Posted on Mon 17 July 2017 • 2 min read

Pandas has a useful feature that I didn’t appreciate enough when I first started using it: groupbys without aggregation. What do I mean by that? Let’s look at an example.

We’ll borrow the data structure from my previous post about counting the periods since an event: company accident data. We have a list of workplace accidents for some company since 1980, including the time and location of the accident (no it’s not real, I generated it, please don’t send your lawyers to investigate a data breach):

import pandas as pd
import numpy as np
import matplotlib.pyplot as plt

df.head()

	location	severity
time
1980-02-28 22:05:39	Birmingham	1
1980-03-01 02:12:20	Birmingham	3
1980-03-07 07:30:30	Amsterdam	1
1980-05-15 03:23:01	Amsterdam	1
1980-05-29 21:21:39	Birmingham	1

Say we want to add the total number of accidents at each location as a column in the dataset. We could start off by doing a regular groupby to get the total number of accidents per location:

gb = df.groupby('location').count()
gb

	severity
location
Amsterdam	129
Birmingham	121

But now we have to separately add this information to the dataframe.

Instead, we have the option to directly operate on the whole group:

def accident_count(group):
    c = group['severity'].count()
    group['num_accidents'] = c

    return group

df = df.groupby('location').apply(accident_count)
df.head()

	location	severity	num_accidents
time
1980-02-28 22:05:39	Birmingham	1	121
1980-03-01 02:12:20	Birmingham	3	121
1980-03-07 07:30:30	Amsterdam	1	129
1980-05-15 03:23:01	Amsterdam	1	129
1980-05-29 21:21:39	Birmingham	1	121

Now, in this simple case we could have just performed a left join. However, this kind of groupby becomes especially handy when you have more complex operations you want to do within the group, without interference from other groups.

As a more complex example, consider calculating the time between accidents at each location. Our dataframe is already sorted by accident time, so all we have to do is make a series out of the group’s index (time) and take the difference between the rows to get the time differences between incidents.

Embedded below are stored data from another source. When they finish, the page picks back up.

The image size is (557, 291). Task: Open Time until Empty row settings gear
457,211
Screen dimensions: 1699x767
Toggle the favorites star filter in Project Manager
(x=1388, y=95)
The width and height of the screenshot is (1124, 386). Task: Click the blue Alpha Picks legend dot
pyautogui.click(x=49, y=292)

We insert this information directly into the group as a new column and return it:

def time_difference(group):
    # get the time differences and put them directly into the group
    group['time_since_previous'] = group.index.to_series().diff()

    return group

df.groupby('location').apply(time_difference).head()

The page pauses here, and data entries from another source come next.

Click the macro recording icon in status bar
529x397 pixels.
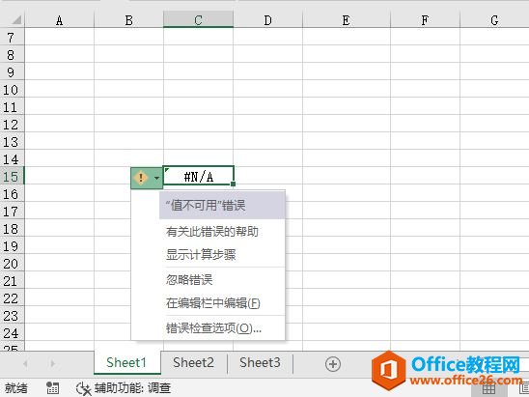tap(53, 388)
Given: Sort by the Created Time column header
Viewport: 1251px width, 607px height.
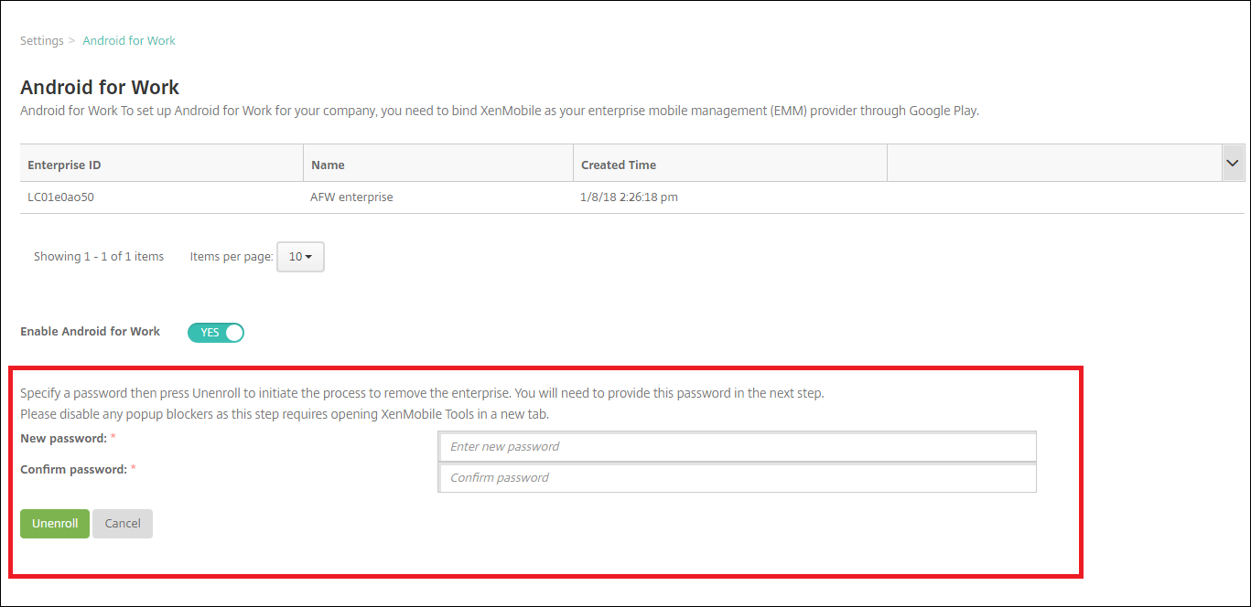Looking at the screenshot, I should [619, 165].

	location	severity	num_accidents	time_since_previous
time
1980-02-28 22:05:39	Birmingham	1	121	NaT
1980-03-01 02:12:20	Birmingham	3	121	1 days 04:06:41
1980-03-07 07:30:30	Amsterdam	1	129	NaT
1980-05-15 03:23:01	Amsterdam	1	129	68 days 19:52:31
1980-05-29 21:21:39	Birmingham	1	121	89 days 19:09:19

We see that our dataframe maintains its original structure, but we now have information about each location that was calculated using only other datapoints from that location.